The Plant Doctor: Smart Plant Pots

Are you afraid of gardening? Akin Yildiz talked to us about it. “I wanted to teach people about gardening… [but] they either did not have enough time [to do it], or they were scared they were going to fail.” He wanted a way to overcome those barriers, something that would make it quick, easy and also appealing to those who might not have considered doing it before.

Enter the "Plant Doctor." Akin created a device which emails you when your plant is thirsty, cold or too hot. There are several iterations of the Plant Doctor: portable versions that attach to your plant's pot and a much more complex miniature greenhouse with lights, irrigation and intelligence all built-in. 

When Akin started this project, he knew nothing about electronics. He is completely self taught.

His catalyst was a site named Instructables, which is a DIY wonderland. Through tutorials, Akin learned about wiring, computer chips and programming. He made sensors for the Plant Doctor, which can detect moisture and temperature, and then notify you based on its settings. “It’s surprisingly easy,” he told us.

This goes farther than selling a product, however. The Plant Doctor is open source, meaning the plans to create one of your own are available to the public. “This way,” he says, “someone in Thailand can 3D print my plant pot, and boom, they have it.”

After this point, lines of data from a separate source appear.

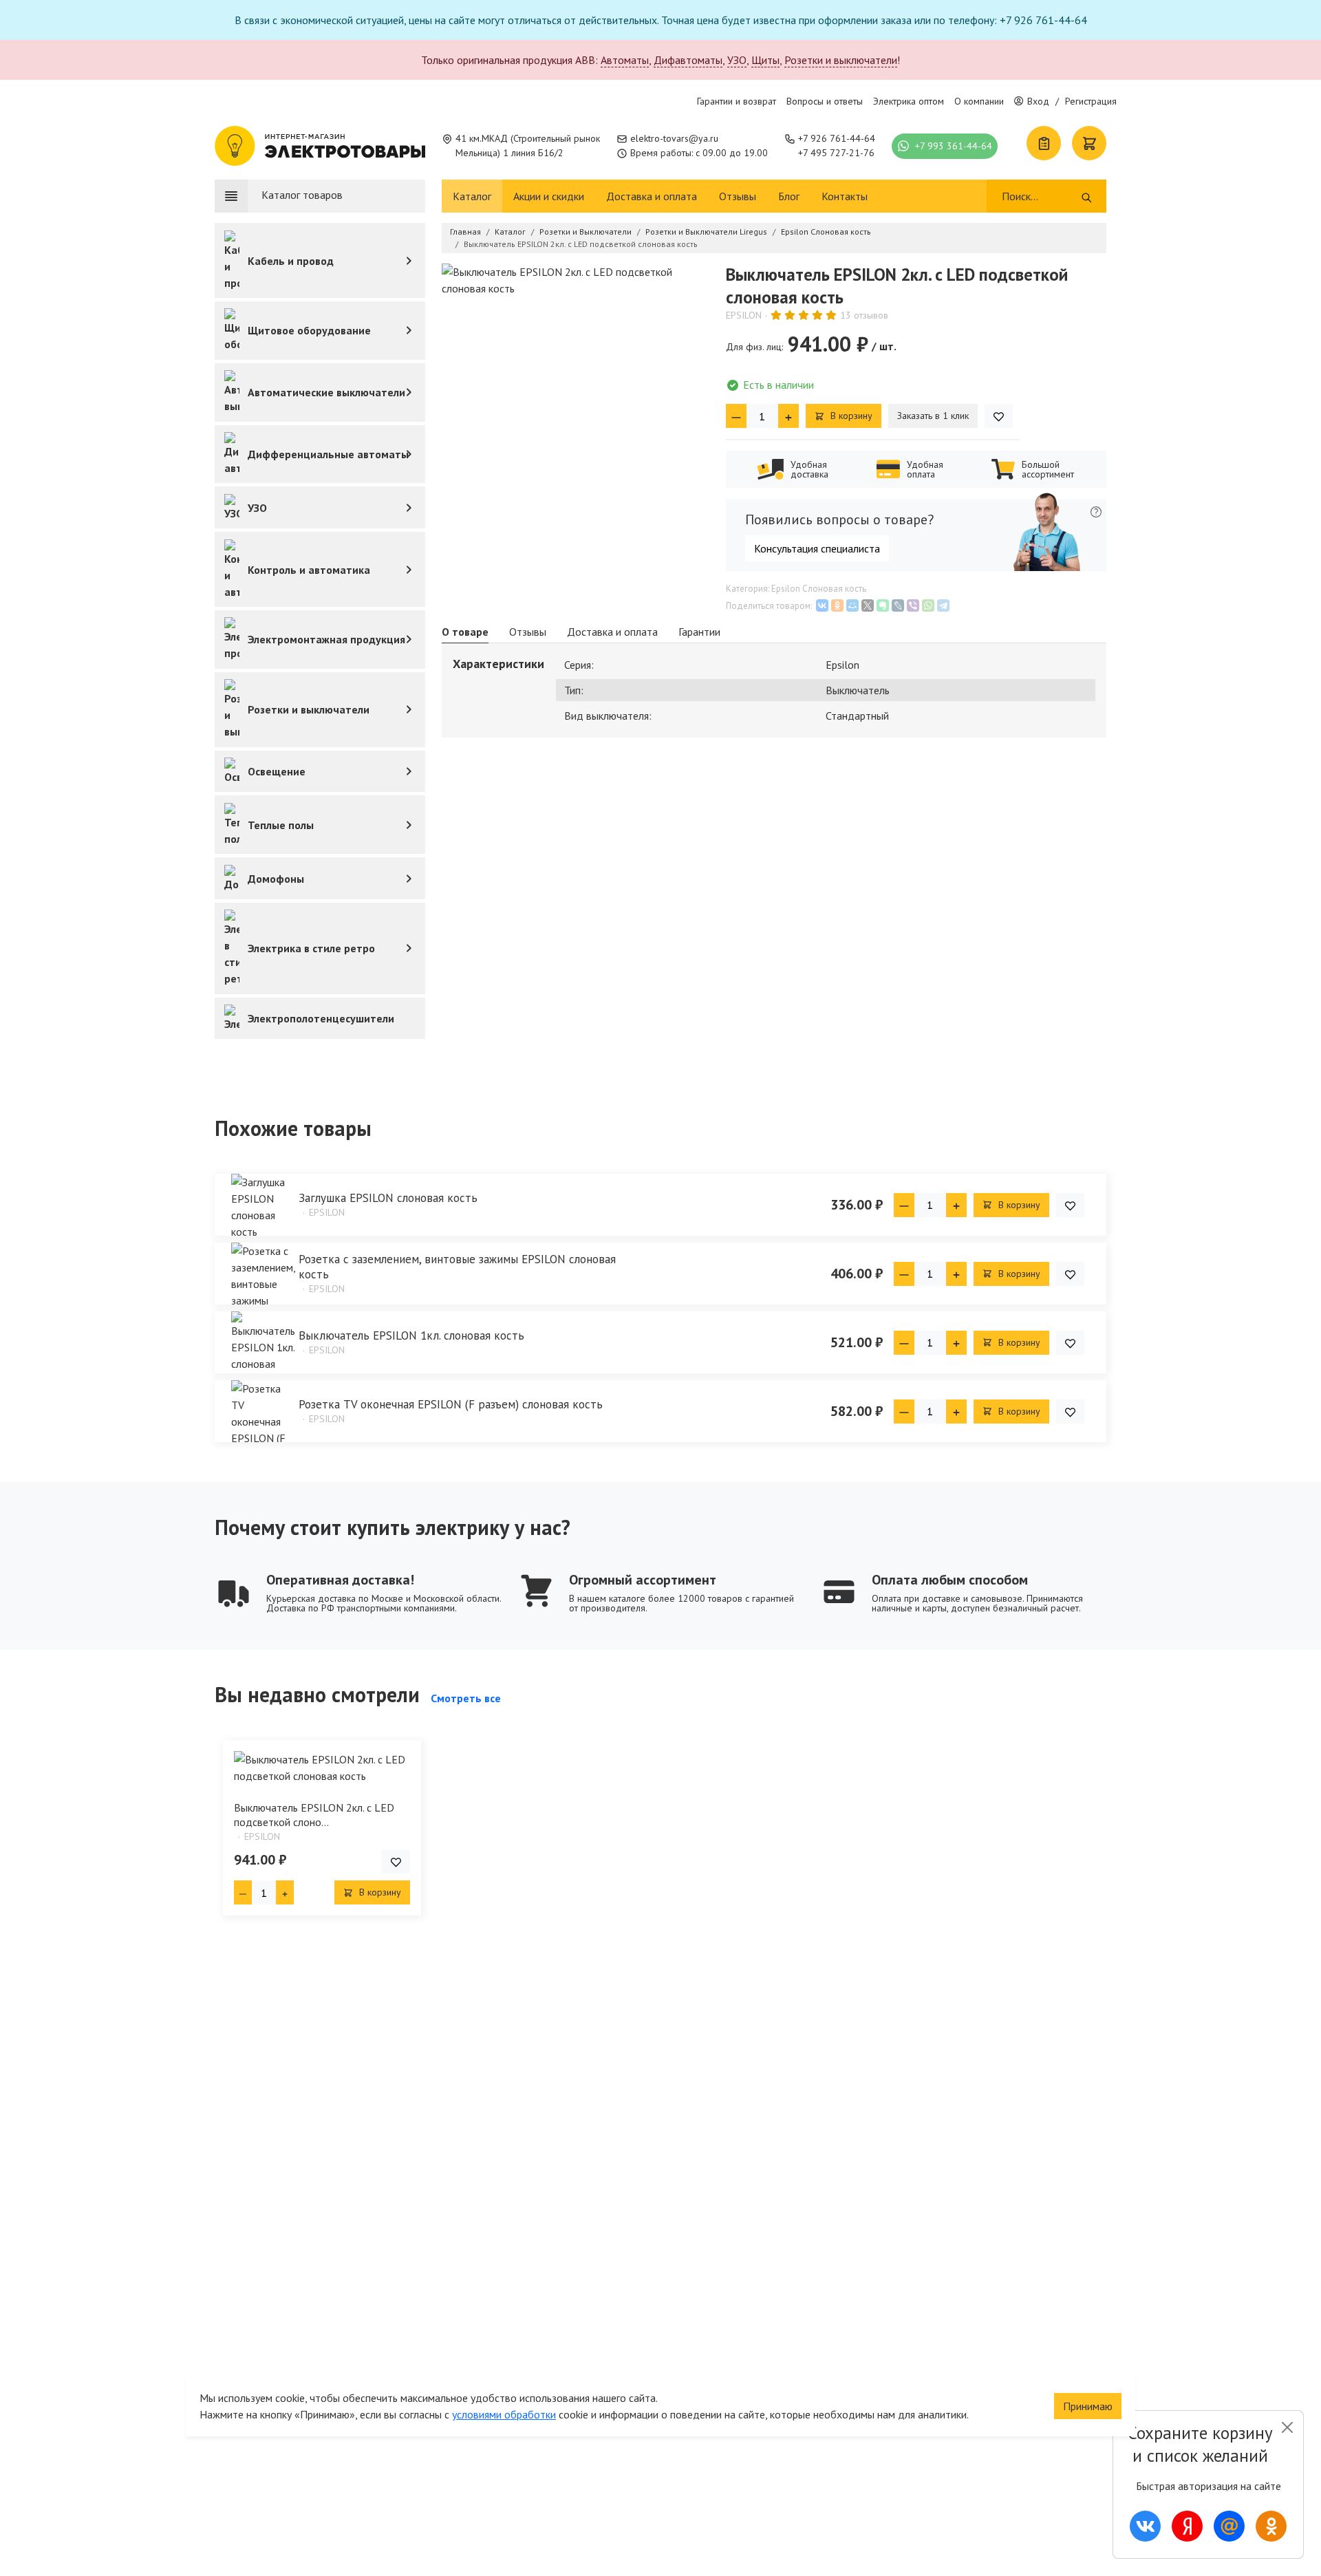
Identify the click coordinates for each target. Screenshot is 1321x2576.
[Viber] (913, 605)
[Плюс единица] (788, 416)
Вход (1038, 101)
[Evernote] (883, 605)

At the 757 Makerspace, he teaches how to make them in person. It’s a double package – one both learns electronics and, through those electronics, learns how to garden. 

The possibilities are endless. When one learns electronics and programming, they can make whatever they want. Akin himself has since created many other inventions since the Plant Doctor.

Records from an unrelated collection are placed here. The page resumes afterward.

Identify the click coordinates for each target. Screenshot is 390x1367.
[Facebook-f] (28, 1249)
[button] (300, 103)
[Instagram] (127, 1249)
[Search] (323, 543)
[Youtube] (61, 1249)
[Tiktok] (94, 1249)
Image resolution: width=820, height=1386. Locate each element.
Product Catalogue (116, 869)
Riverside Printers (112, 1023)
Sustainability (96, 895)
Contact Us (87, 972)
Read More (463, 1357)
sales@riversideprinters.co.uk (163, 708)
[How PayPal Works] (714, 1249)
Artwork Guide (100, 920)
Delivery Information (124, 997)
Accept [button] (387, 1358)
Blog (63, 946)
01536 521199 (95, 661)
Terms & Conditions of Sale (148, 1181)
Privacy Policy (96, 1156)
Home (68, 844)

He recalls working in the restaurant industry; there were huge wastes of food due to shortcomings with the fridge. At 3AM, the fridge often stopped functioning, and there would be no way of knowing. In the morning, one would be greeted with thousands of dollars worth of wasted food. He saw a need. Akin took the opportunity, using his temperature sensors and emailing technology to make a WIFI-based fridge sensor. It can notify the owner when the temperature rises to a dangerous level, so there is time to act.

Akin confesses, “It actually scares me where technology is heading.” Everything is automated, to a point where nobody knows how anything works. He wants to help others understand how things work, so that when things break down, all is not lost. In the future, you will either program or be programmed.

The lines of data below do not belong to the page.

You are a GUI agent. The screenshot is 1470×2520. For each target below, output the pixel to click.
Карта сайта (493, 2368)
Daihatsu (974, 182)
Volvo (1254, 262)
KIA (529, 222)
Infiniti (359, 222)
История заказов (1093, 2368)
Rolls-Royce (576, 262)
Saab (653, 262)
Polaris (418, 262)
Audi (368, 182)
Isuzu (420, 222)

The 757 Makerspace is a testament to that notion. “None of this would be possible without help,” he says. A makerspace is a community workshop with all kinds of tools for woodworking, metalworking, 3D printing and more. It is the incarnation of the do-it-yourself mentality. Through it, he has been enabled to make his projects, and, in being surrounded by like-minded people, been given plenty of ideas and motivation.